■ **Tarefas do exercício**
1. No texto sobre a pesquisa de Adriana Dias, qual foi o número de células neonazistas registrado pelo monitoramento em 2022?
2. Segundo o texto sobre a pesquisa de Adriana Dias, com que finalidade ela imprimia o material encontrado e denunciava sites e perfis?

■ **Texto fornecido**
■ ■ ■ ■ ■

'Caçadora de nazistas', ela descobriu 1.117 grupos extremistas no Brasil
Foi no começo dos anos 2000 que a antropóloga e cientista social Adriana Abreu Magalhães Dias deu início à pesquisa sobre movimentos supremacistas brasileiros na internet que a tornaria conhecida, nas décadas seguintes, como "caçadora de nazistas".
Na época, Adriana concluía o curso de Ciências Sociais na Universidade Estadual de Campinas (Unicamp), onde seguiu se dedicando ao assunto no mestrado e doutorado em Antropologia Social.
A investigação da paulistana, que também tinha conhecimentos em programação, trouxe resultados importantes: revelou o crescimento vertiginoso de células neonazistas no país, referenciou o trabalho da polícia e Ministério Público e fundamentou uma projeção que se concretizou com as eleições de 2018.
"Ela dizia que, com aquele aumento da atividade de grupos e leitores de material de conteúdo neonazista e negacionista, iria chegar uma hora que teríamos um governo de extrema-direita", recorda o companheiro da pesquisadora, o funcionário público Marcelo Higa.
Adriana morreu no dia 29 de janeiro de 2023 depois de travar uma luta contra um câncer cerebral. Seu monitoramento mostrou que, de 72 células neonazistas identificadas em 2015, o número saltou para 1.117 em 2022.
Além da presença em redes sociais, tais grupos disseminam o discurso antissemita, racista e xenofóbico em fóruns online e na deep web, ambiente virtual que não é facilmente detectado nos meios tradicionais de busca na internet.
Carta de Bolsonaro
Durante o trabalho de mapeamento inédito, a antropóloga também colocava em prática uma postura de ativismo digital contra supremacistas.
Adriana imprimia todo o material possível, a fim de garantir cópias, e denunciava os sites e perfis para que fossem derrubados da rede.

■ ■ ■ ■ ■

■ **Material fornecido**
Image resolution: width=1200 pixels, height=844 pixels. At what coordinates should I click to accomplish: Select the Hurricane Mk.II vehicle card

■ ■ ■ ■ ■

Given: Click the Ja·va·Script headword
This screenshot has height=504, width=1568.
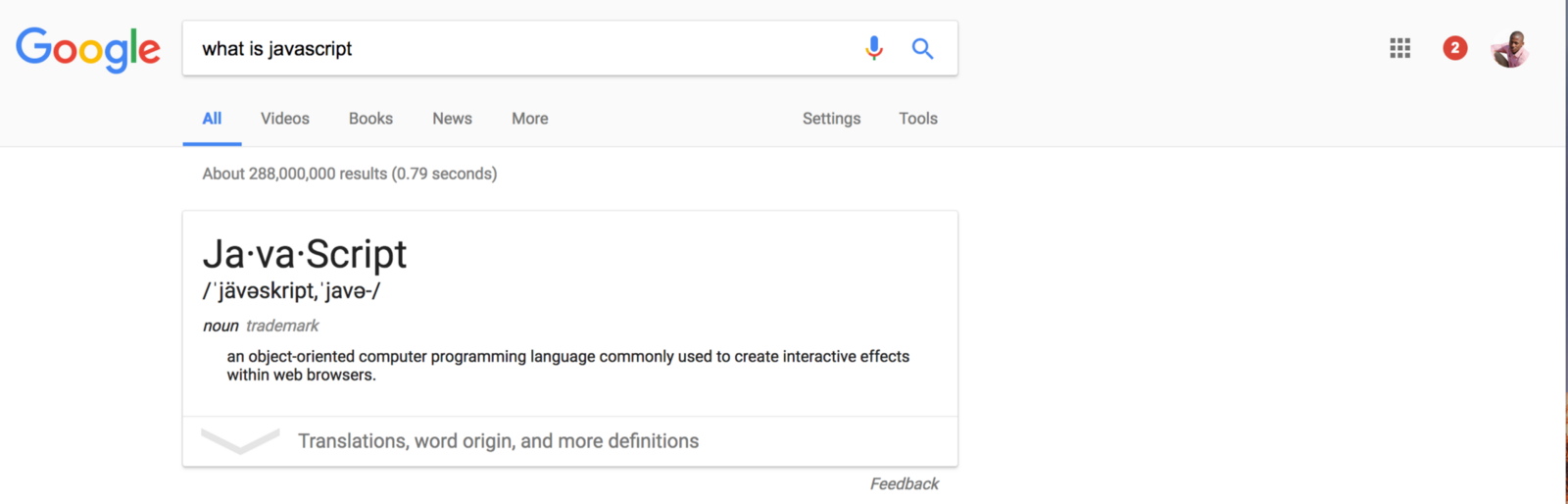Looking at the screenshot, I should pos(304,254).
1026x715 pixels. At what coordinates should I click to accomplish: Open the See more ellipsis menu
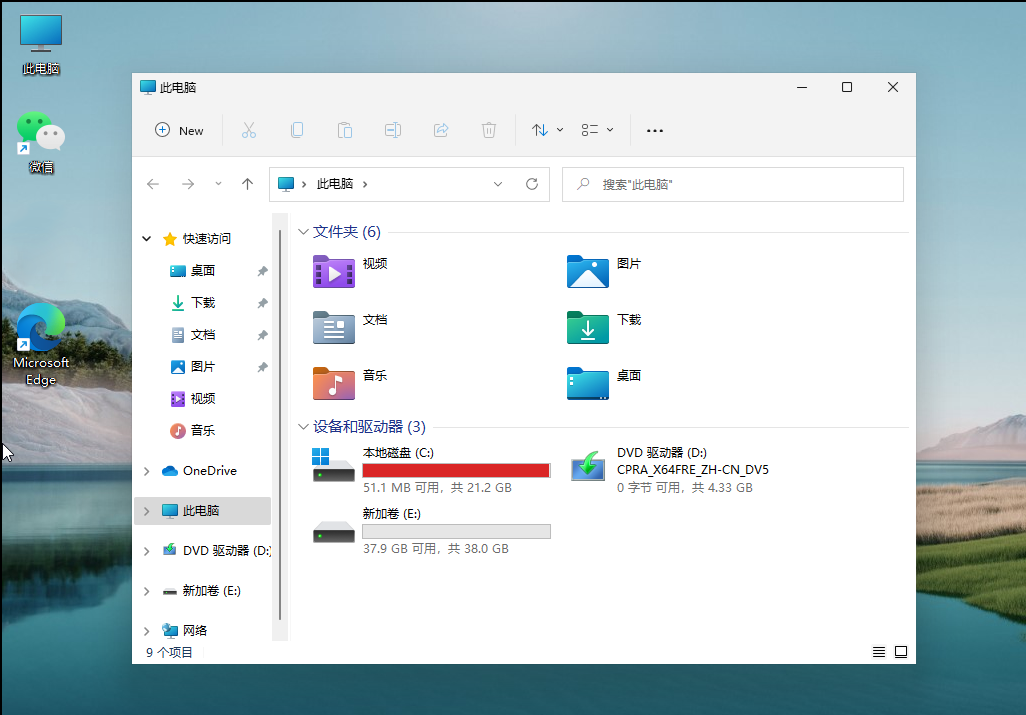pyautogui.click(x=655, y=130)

■ ■ ■ ■ ■

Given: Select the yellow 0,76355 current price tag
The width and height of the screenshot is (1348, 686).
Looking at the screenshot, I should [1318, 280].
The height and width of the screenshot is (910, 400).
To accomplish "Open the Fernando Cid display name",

■ ■ ■ ■ ■

■ **Respostas em ordem**
1. 1.117 células neonazistas.

2. Ela imprimia todo o material possível para garantir cópias. Denunciava os sites e perfis para que fossem derrubados da rede.